Why ‘Multimodal AI’ Is the Hottest Thing in Tech Right Now

OpenAI and Google showcased their latest and greatest AI technology this week. For the last two years, tech companies have raced to make AI models smarter, but now a new focus has emerged: make them multimodal. OpenAI and Google are zeroing in on AI that can seamlessly switch between its robotic mouth, eyes, and ears.

“Multimodal” is the biggest buzzword as tech companies place bets on the most enticing form of their AI models in your everyday life. AI chatbots have lost their luster since ChatGPT’s launch in 2022. So companies are hoping that talking to and visually sharing things with an AI assistant feels more natural than typing. When you see multimodal AI done well, it feels like science fiction come to life.
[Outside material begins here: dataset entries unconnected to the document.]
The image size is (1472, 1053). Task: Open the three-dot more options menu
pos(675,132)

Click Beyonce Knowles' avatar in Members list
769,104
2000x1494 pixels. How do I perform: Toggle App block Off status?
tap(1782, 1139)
On Monday, OpenAI showed off GPT-4 Omni, which was oddly reminiscent of the dystopian movie about lost human connection Her. Omni stands for “omnichannel,” and OpenAI touted the model’s ability to process video alongside audio. The demo showed ChatGPT looking at a math problem through a phone camera, as an OpenAI staff member verbally asked the chatbot to walk them through it. OpenAI says it’s rolling out now to Premium users.

The next day, Google unveiled Project Astra, which promised to do roughly the same thing. Gizmodo’s Florence Ion used multimodal AI to identify what faux flowers she was looking at, which it correctly identified as tulips. However, Project Astra seemed a little slower than GPT-4o, and the voice was far more robotic. More Siri than Her, but I’ll let you decide whether that’s a good thing. Google says this is in the early stages, however, and even notes some current challenges that OpenAI has overcome.
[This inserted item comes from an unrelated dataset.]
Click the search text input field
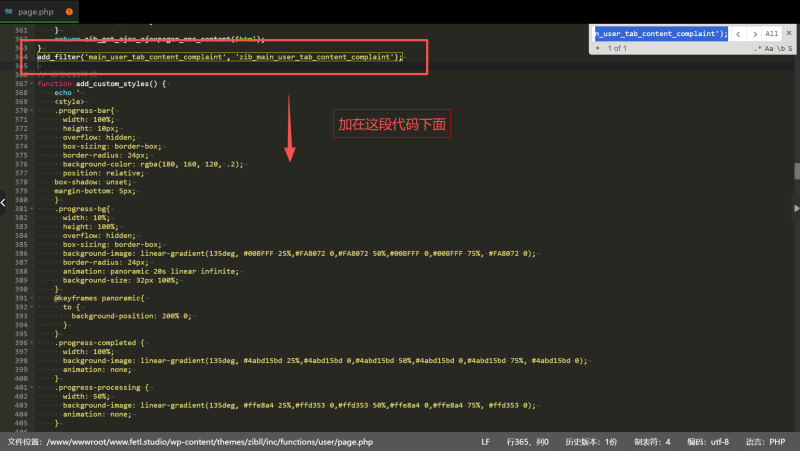Viewport: 800px width, 451px height. 660,33
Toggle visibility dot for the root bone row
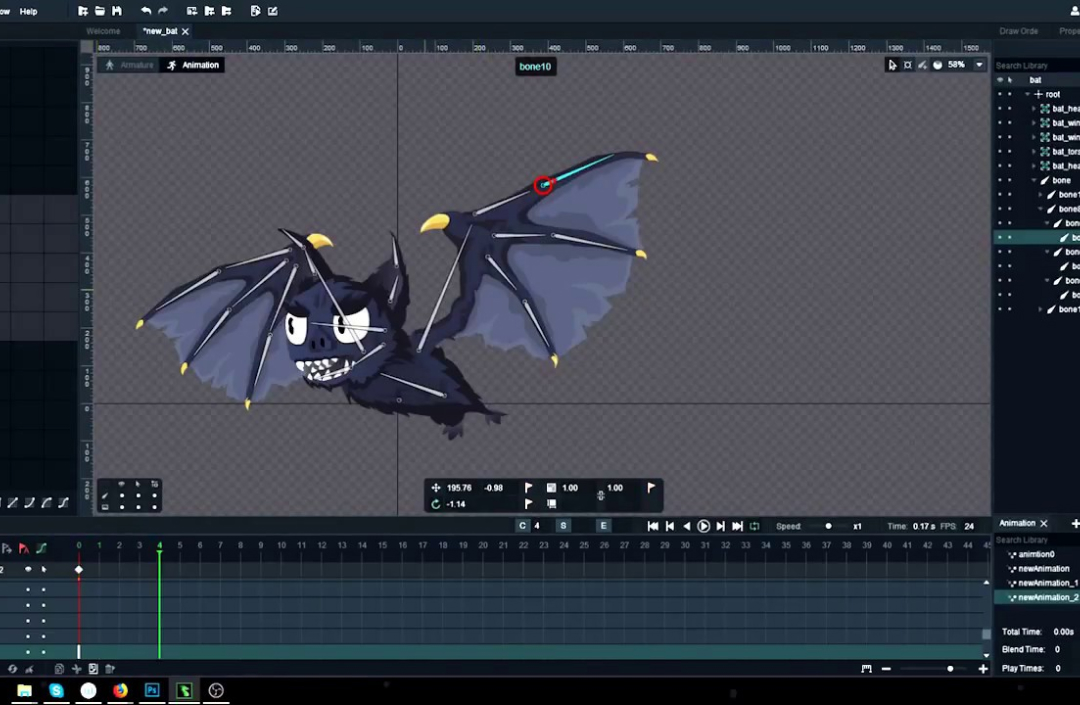Screen dimensions: 1080x705 tap(999, 95)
“While we’ve made incredible progress developing AI systems that can understand multimodal information, getting response time down to something conversational is a difficult engineering challenge,” said Google in a blog post.

Now you might remember Google’s Gemini demo video from Dec. 2023 that turned out to be highly manipulated. Six months later, Google still isn’t ready to release what it showed in that video, but OpenAI is speeding ahead with GPT-4o. Multimodal AI represents the next big race in AI development, and OpenAI seems to be winning.
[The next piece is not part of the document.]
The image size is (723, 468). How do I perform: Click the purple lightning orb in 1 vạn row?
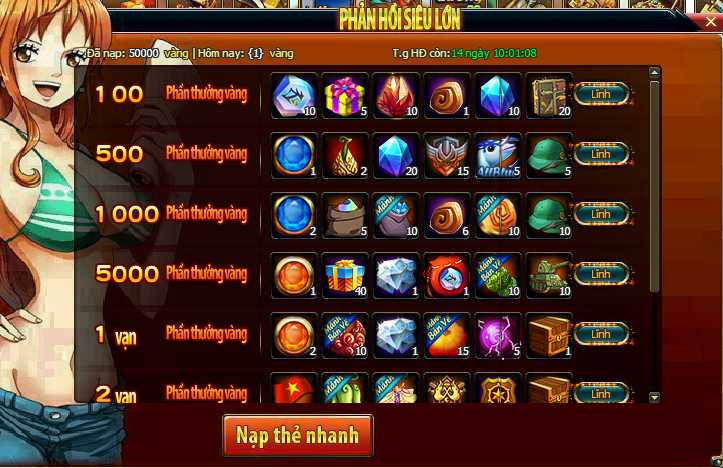(x=498, y=336)
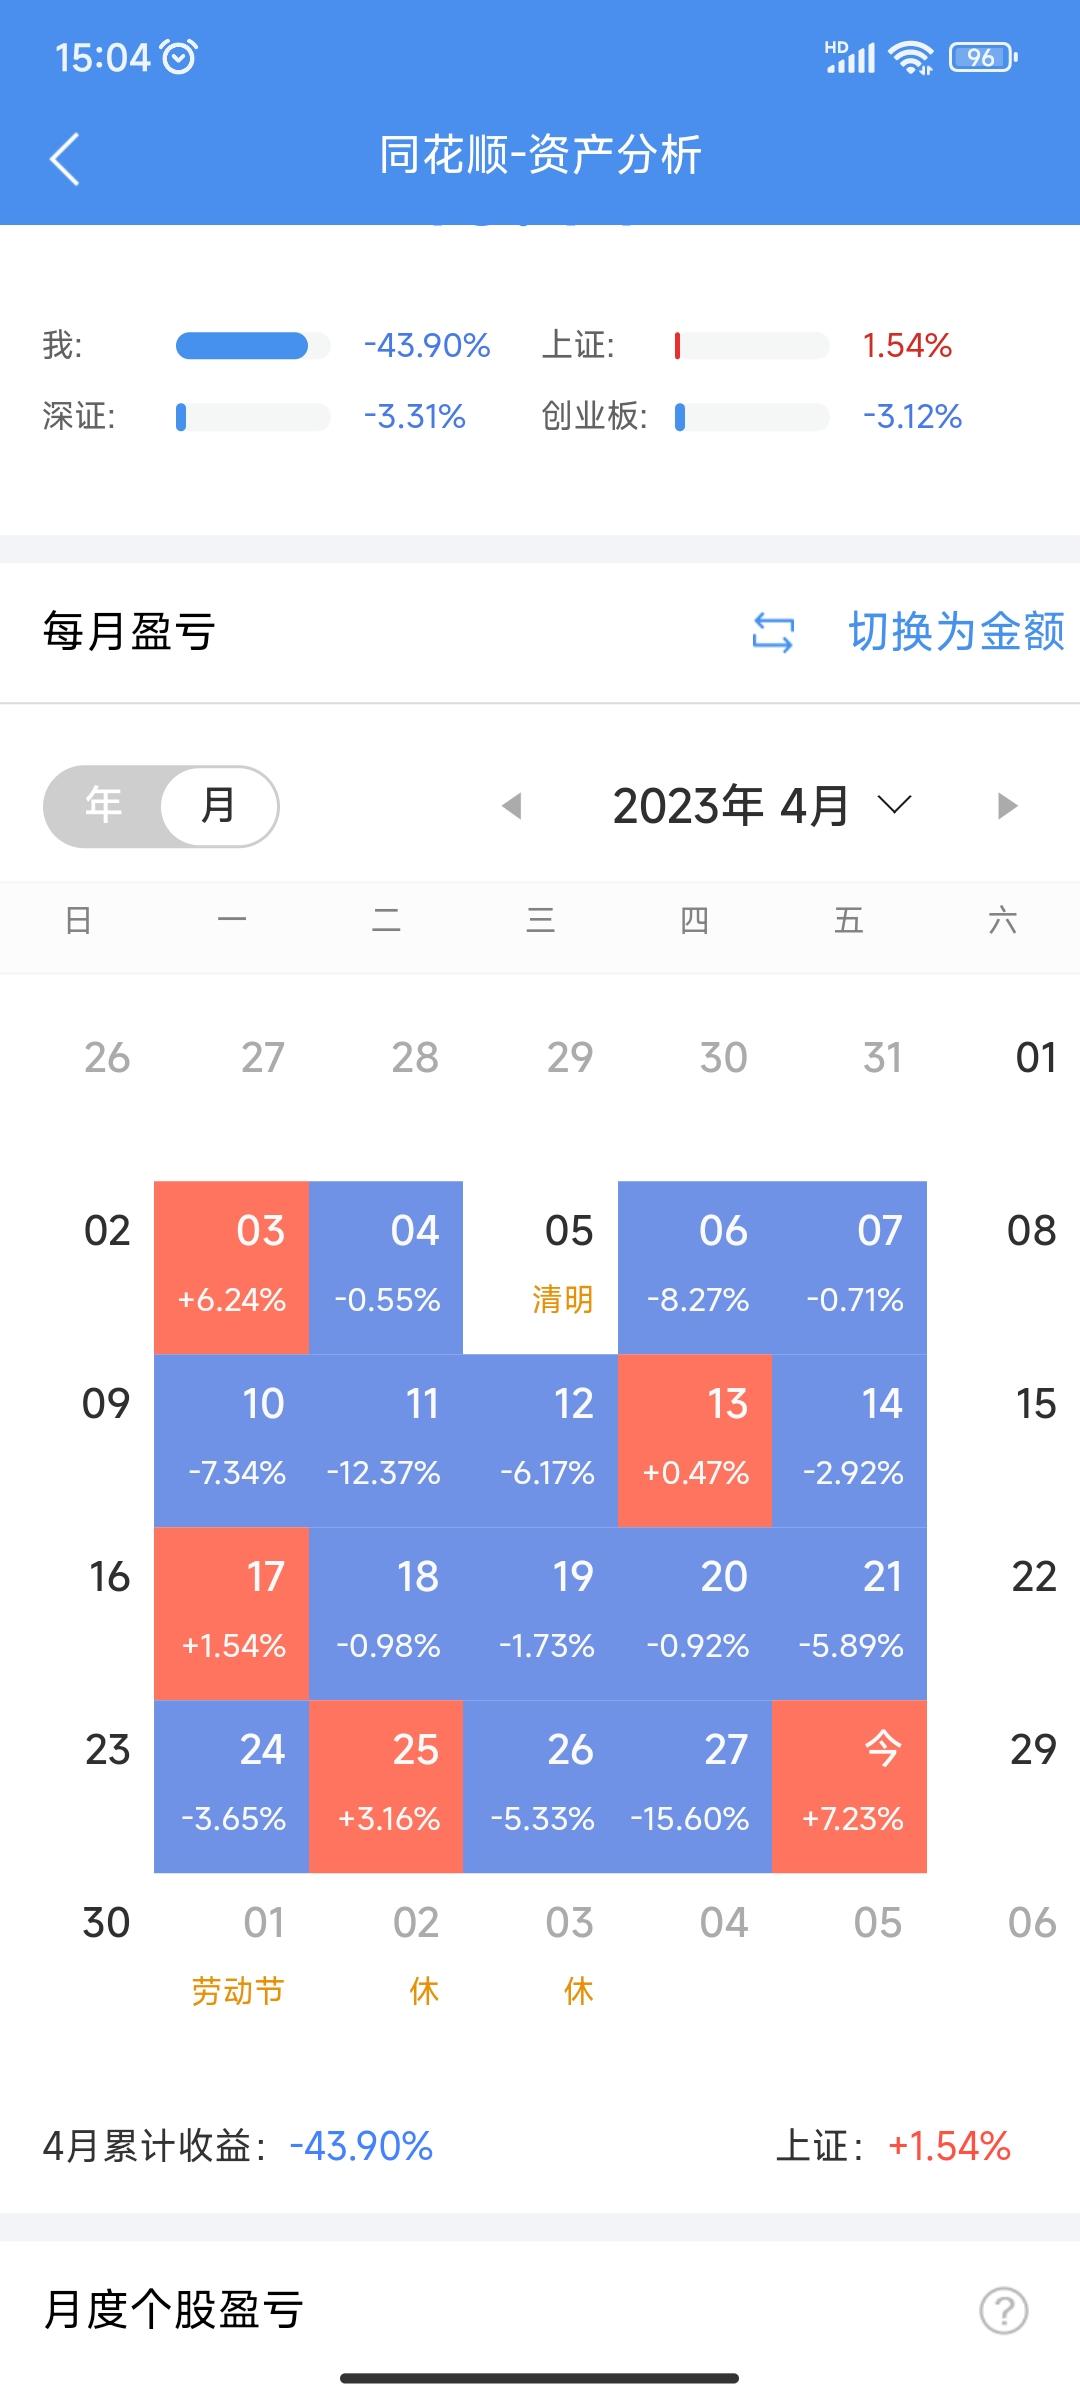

A key difference maker for GPT-4o is that the single AI model can natively process audio, video, and text. Previously, OpenAI needed separate AI models to translate speech and video into text so that the underlying GPT-4, which is language-based, could understand these different mediums. It seems like Google may still be using multiple AI models to perform these tasks, given the slower response times.

We’ve also seen a wider adoption of AI wearables as tech companies embrace multimodal AI. The Humane AI Pin, Rabbit R1, and Meta Ray-Bans are all examples of AI-enabled devices that utilize these various mediums. These devices promise to make us less dependent on smartphones, though it’s possible that Siri and Google Assistant will also be empowered with multimodal AI soon enough.

Multimodal AI is likely something you’ll hear a lot more about in the months and years to come. Its development and integration into products could make AI significantly more useful. The technology ultimately takes the weight off of you to transcribe the world to an LLM and allows the AI to “see” and “hear” the world for itself.